TO BE DONE: Rewrite the data below as a Markdown table with the columns "Row" and "Line," one numbered row per line, skipping blank lines. Omit the pictures from the table.

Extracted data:
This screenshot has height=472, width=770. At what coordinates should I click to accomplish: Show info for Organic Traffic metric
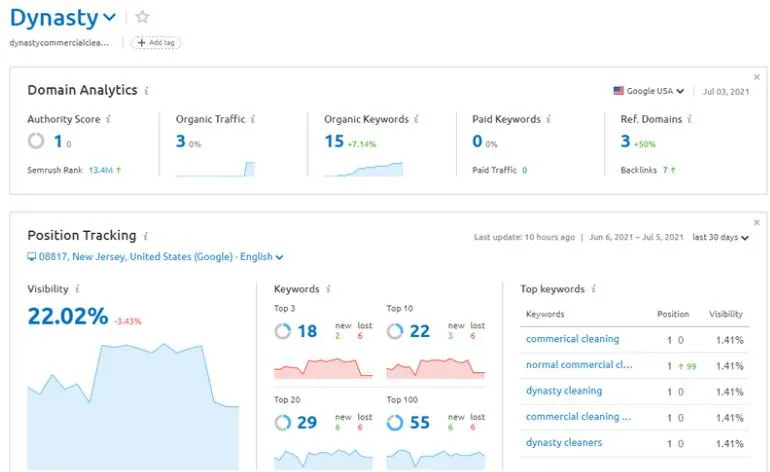(x=253, y=119)
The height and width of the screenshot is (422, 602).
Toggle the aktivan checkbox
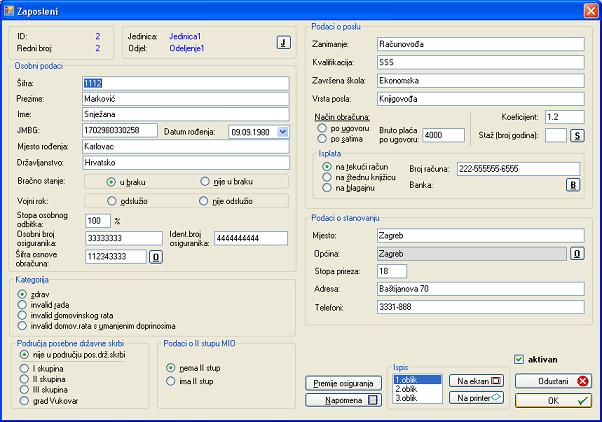pos(518,359)
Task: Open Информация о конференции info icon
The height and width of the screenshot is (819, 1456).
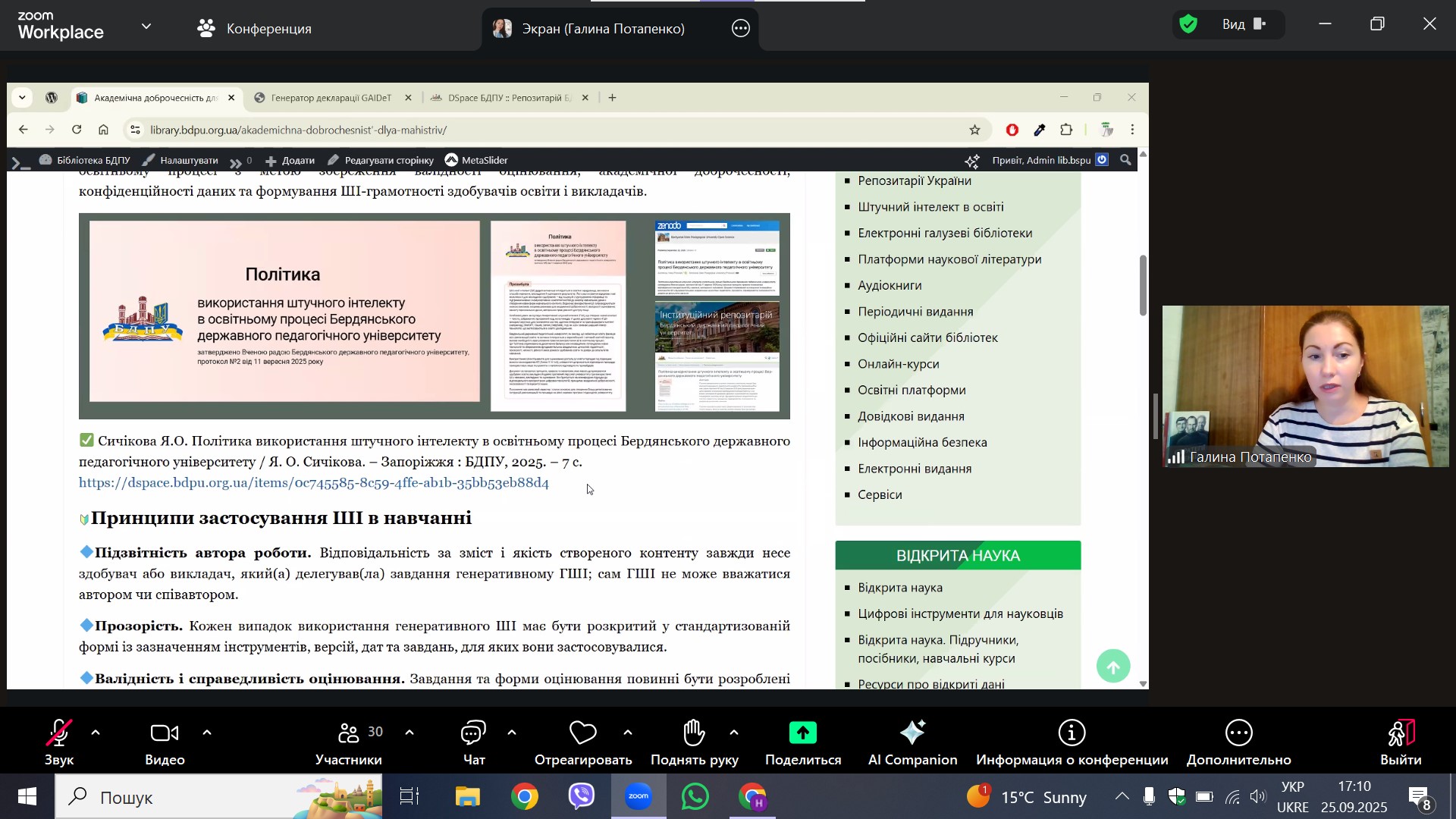Action: (x=1072, y=733)
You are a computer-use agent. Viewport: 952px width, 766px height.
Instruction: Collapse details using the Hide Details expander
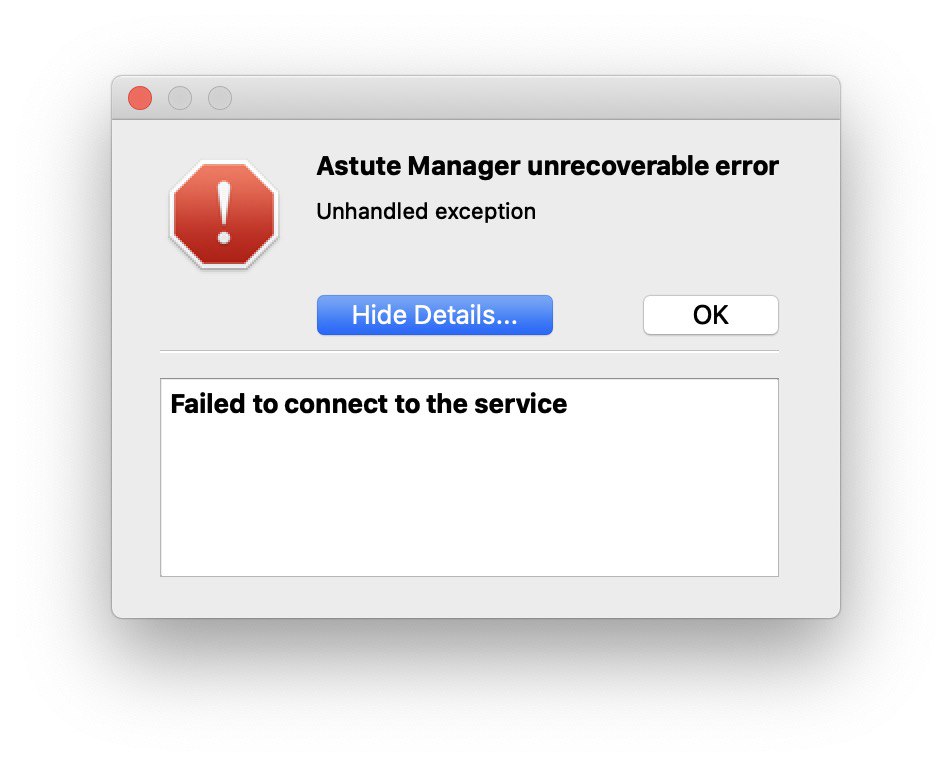[435, 315]
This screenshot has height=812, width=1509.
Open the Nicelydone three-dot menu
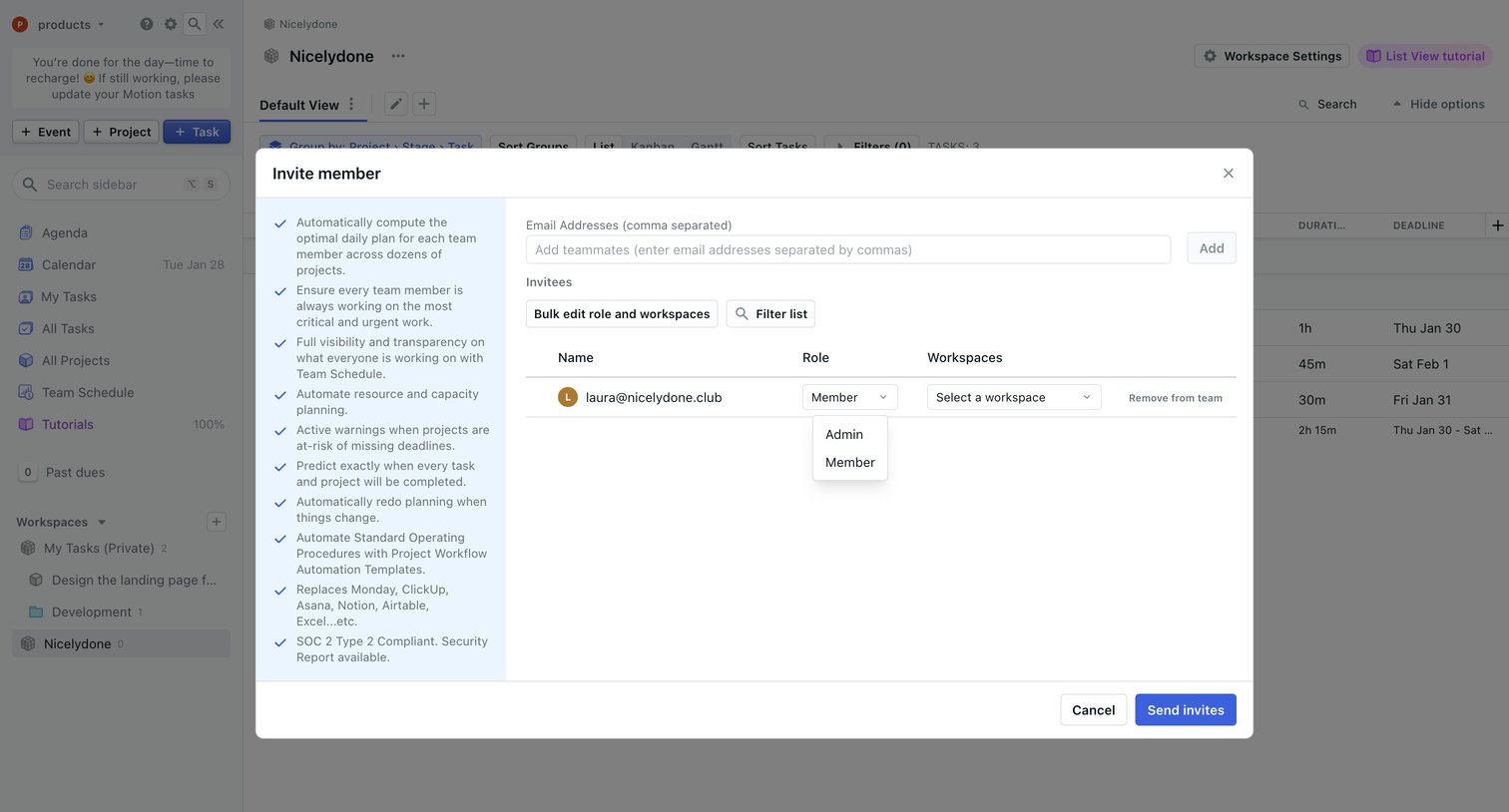click(x=398, y=56)
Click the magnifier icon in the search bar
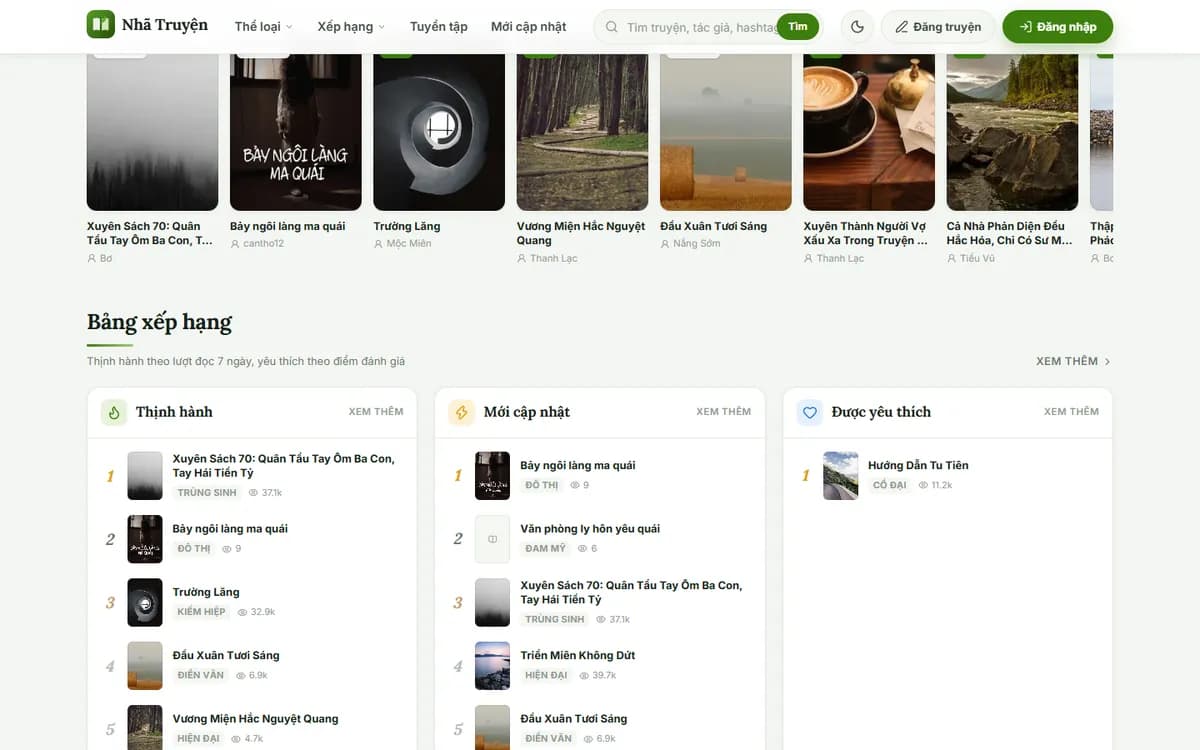The height and width of the screenshot is (750, 1200). point(612,27)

RESPONSE BELOW:
| Row | Line |
|---|---|
| 1 | This screenshot has height=472, width=770. At what coordinates should I click to accomplish: Show info for Organic Traffic metric |
| 2 | (x=253, y=119) |
| 3 | The height and width of the screenshot is (422, 602). |
| 4 | Toggle the aktivan checkbox |
| 5 | pos(518,359) |
| 6 | Task: Open Информация о конференции info icon |
| 7 | The height and width of the screenshot is (819, 1456). |
| 8 | Action: (x=1072, y=733) |
| 9 | You are a computer-use agent. Viewport: 952px width, 766px height. |
| 10 | Instruction: Collapse details using the Hide Details expander |
| 11 | [435, 315] |
| 12 | This screenshot has height=812, width=1509. |
| 13 | Open the Nicelydone three-dot menu |
| 14 | click(x=398, y=56) |
| 15 | Click the magnifier icon in the search bar |
| 16 | The height and width of the screenshot is (750, 1200). point(612,27) |